#### [Work item]
A word-for-word copy of the lines below, starting at the line with "The height and" and ending at the last one, is what you should give. Omit every picture.

━━━━━ Dataset content ━━━━━

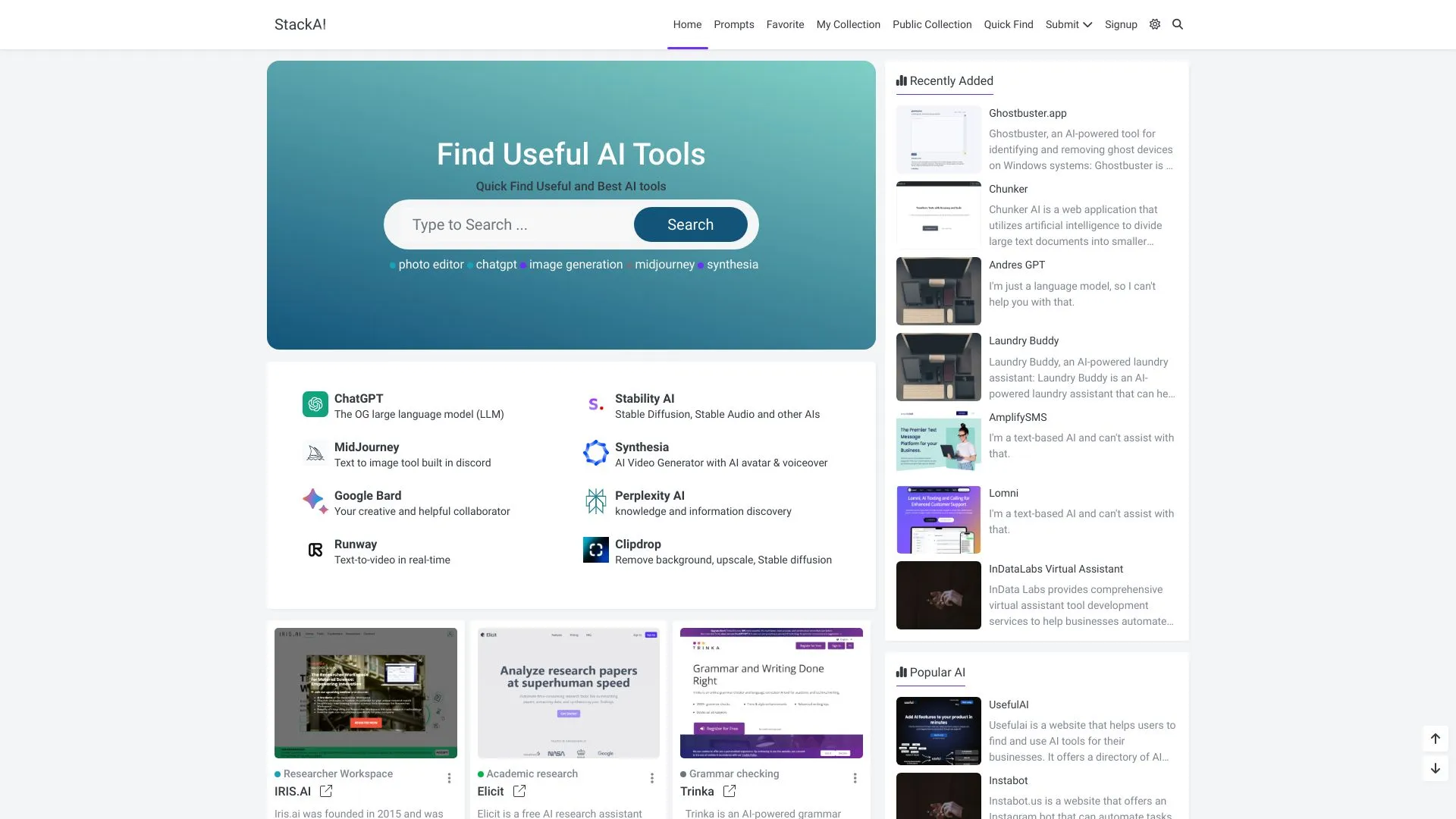Image resolution: width=1456 pixels, height=819 pixels.
Task: Open the Google Bard tool via its icon
Action: click(x=315, y=501)
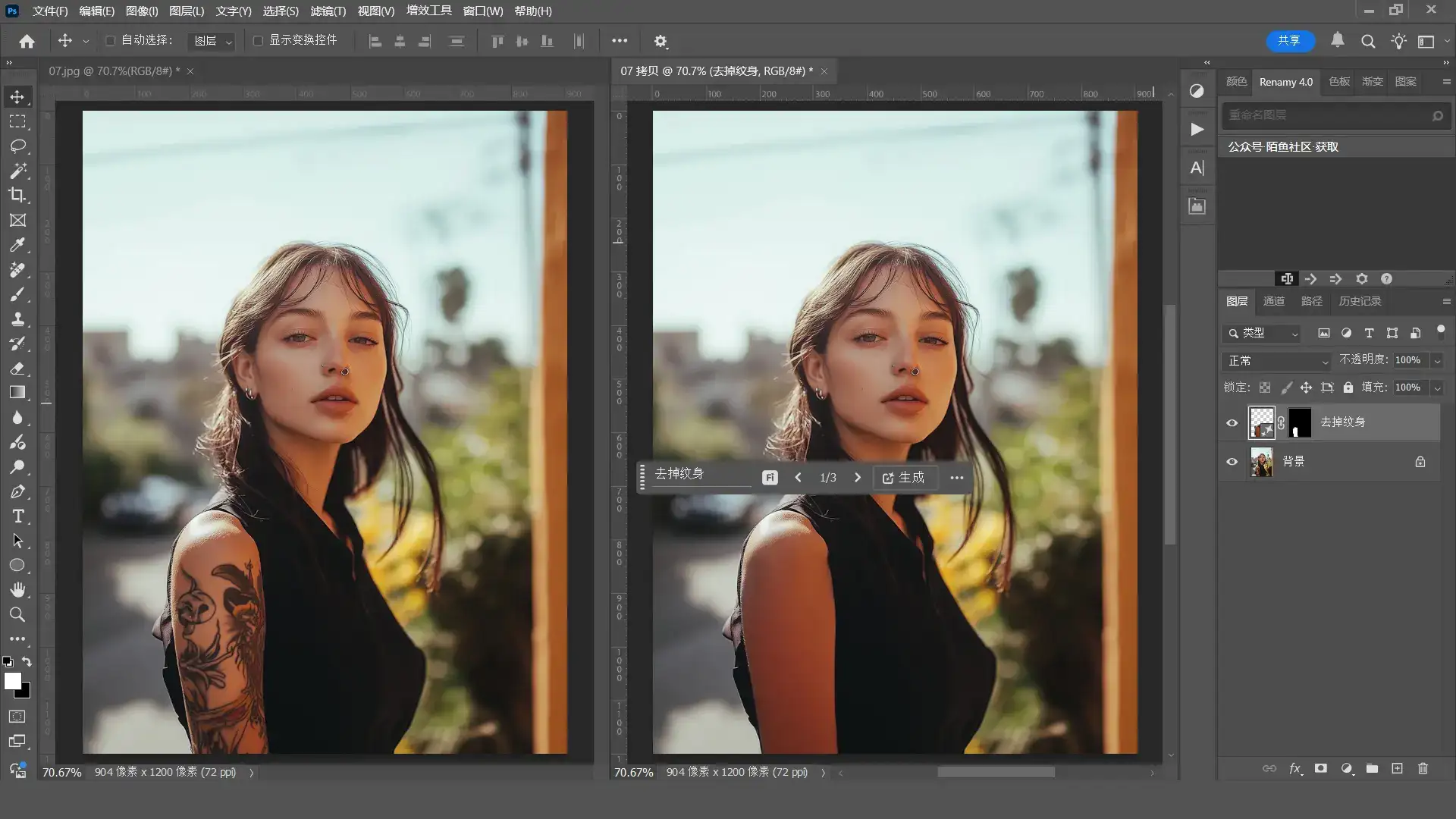Enable the 自动选择 checkbox
Image resolution: width=1456 pixels, height=819 pixels.
(x=111, y=41)
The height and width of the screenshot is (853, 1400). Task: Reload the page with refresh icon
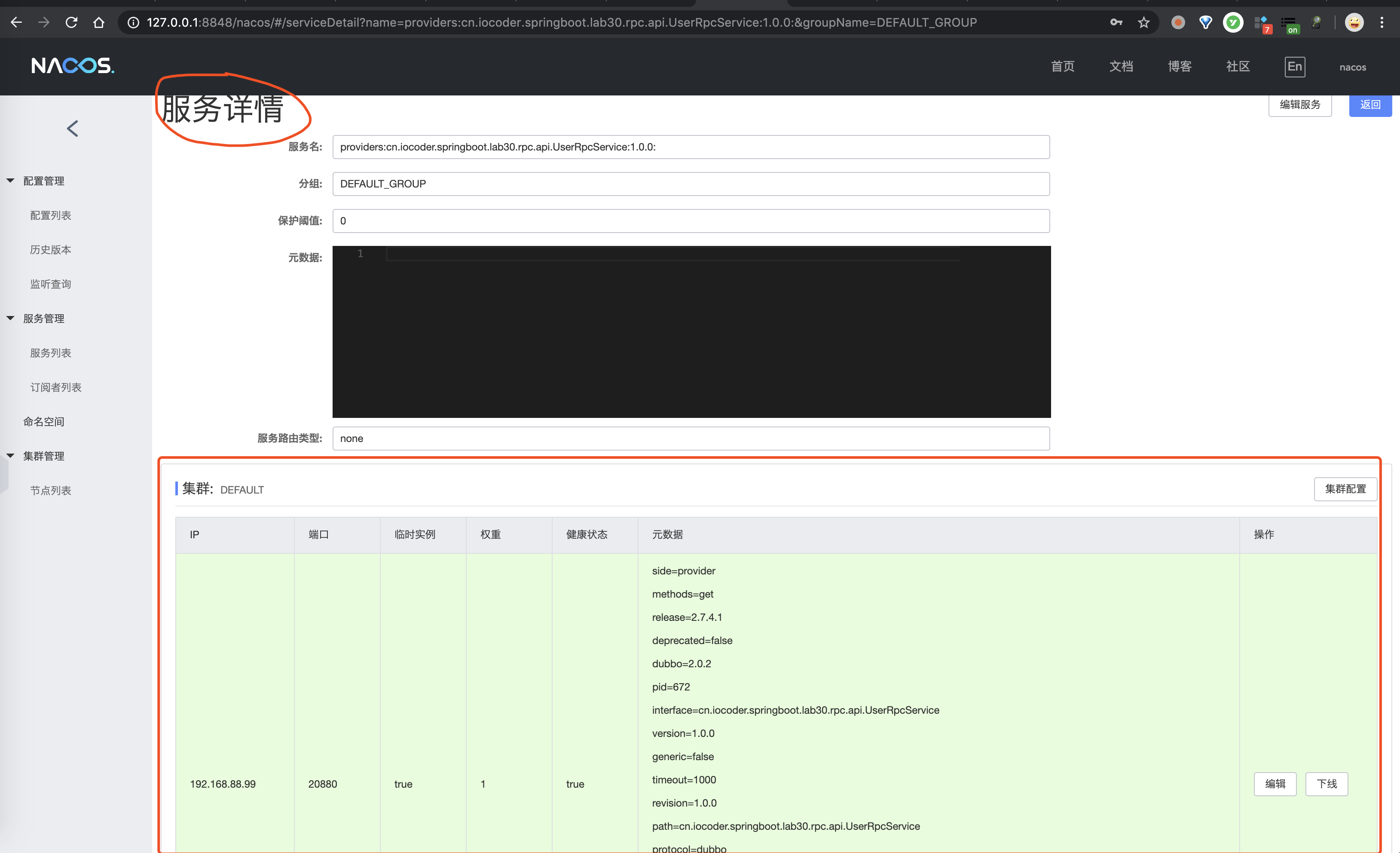coord(71,22)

━━━━━

#### [Written response]
The height and width of the screenshot is (853, 1400). Task: Reload the page with refresh icon
coord(71,22)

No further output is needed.